- _Required work_
In the entries below, find the line with "Instruction: Click the underline" and the line with "has height=595, width=626.". Print those two and everything between them exactly, and nothing else.

- _Data for review_

* * *

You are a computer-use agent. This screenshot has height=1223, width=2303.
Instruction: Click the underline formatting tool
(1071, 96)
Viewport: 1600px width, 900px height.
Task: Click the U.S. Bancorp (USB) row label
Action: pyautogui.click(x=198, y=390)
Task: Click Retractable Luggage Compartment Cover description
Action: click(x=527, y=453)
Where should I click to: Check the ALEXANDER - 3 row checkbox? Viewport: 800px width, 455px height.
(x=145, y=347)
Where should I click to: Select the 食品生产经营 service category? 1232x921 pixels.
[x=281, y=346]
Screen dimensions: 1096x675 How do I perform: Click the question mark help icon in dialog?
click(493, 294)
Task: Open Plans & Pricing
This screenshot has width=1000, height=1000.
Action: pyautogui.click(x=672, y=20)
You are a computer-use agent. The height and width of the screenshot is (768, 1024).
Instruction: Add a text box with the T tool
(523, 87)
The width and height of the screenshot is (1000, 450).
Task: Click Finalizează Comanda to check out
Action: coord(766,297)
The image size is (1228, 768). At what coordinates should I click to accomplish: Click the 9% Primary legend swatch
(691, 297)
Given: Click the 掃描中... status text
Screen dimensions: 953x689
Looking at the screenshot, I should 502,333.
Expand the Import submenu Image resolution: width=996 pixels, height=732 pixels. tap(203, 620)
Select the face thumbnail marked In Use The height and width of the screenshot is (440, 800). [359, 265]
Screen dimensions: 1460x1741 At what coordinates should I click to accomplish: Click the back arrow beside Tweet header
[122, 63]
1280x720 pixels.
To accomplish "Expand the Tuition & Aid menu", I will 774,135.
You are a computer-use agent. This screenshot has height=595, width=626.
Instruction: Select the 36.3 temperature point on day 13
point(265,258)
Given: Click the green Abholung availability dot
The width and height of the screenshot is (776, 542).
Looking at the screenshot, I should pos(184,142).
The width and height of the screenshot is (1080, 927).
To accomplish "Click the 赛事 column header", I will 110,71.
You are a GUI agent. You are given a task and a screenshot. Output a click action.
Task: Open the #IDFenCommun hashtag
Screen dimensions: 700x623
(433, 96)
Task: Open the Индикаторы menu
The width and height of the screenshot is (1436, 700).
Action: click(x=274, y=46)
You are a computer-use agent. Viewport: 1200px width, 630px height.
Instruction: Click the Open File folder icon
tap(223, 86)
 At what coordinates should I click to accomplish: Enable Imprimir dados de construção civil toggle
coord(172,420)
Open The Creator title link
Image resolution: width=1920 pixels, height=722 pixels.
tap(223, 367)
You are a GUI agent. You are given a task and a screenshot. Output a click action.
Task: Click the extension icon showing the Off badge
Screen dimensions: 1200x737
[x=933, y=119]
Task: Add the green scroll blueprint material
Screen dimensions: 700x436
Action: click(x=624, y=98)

* * *

- _Output of the exercise_
Instruction: Click the underline formatting tool
(1071, 96)
Viewport: 1600px width, 900px height.
Task: Click the U.S. Bancorp (USB) row label
Action: pyautogui.click(x=198, y=390)
Task: Click Retractable Luggage Compartment Cover description
Action: click(x=527, y=453)
Where should I click to: Check the ALEXANDER - 3 row checkbox? Viewport: 800px width, 455px height.
(x=145, y=347)
Where should I click to: Select the 食品生产经营 service category? 1232x921 pixels.
[x=281, y=346]
Screen dimensions: 1096x675 How do I perform: Click the question mark help icon in dialog?
click(493, 294)
Task: Open Plans & Pricing
This screenshot has width=1000, height=1000.
Action: pyautogui.click(x=672, y=20)
You are a computer-use agent. The height and width of the screenshot is (768, 1024).
Instruction: Add a text box with the T tool
(523, 87)
The width and height of the screenshot is (1000, 450).
Task: Click Finalizează Comanda to check out
Action: coord(766,297)
The image size is (1228, 768). At what coordinates should I click to accomplish: Click the 9% Primary legend swatch
(691, 297)
Given: Click the 掃描中... status text
Screen dimensions: 953x689
Looking at the screenshot, I should 502,333.
Expand the Import submenu Image resolution: width=996 pixels, height=732 pixels. tap(203, 620)
Select the face thumbnail marked In Use The height and width of the screenshot is (440, 800). [359, 265]
Screen dimensions: 1460x1741 At what coordinates should I click to accomplish: Click the back arrow beside Tweet header
[122, 63]
1280x720 pixels.
To accomplish "Expand the Tuition & Aid menu", I will 774,135.
You are a computer-use agent. This screenshot has height=595, width=626.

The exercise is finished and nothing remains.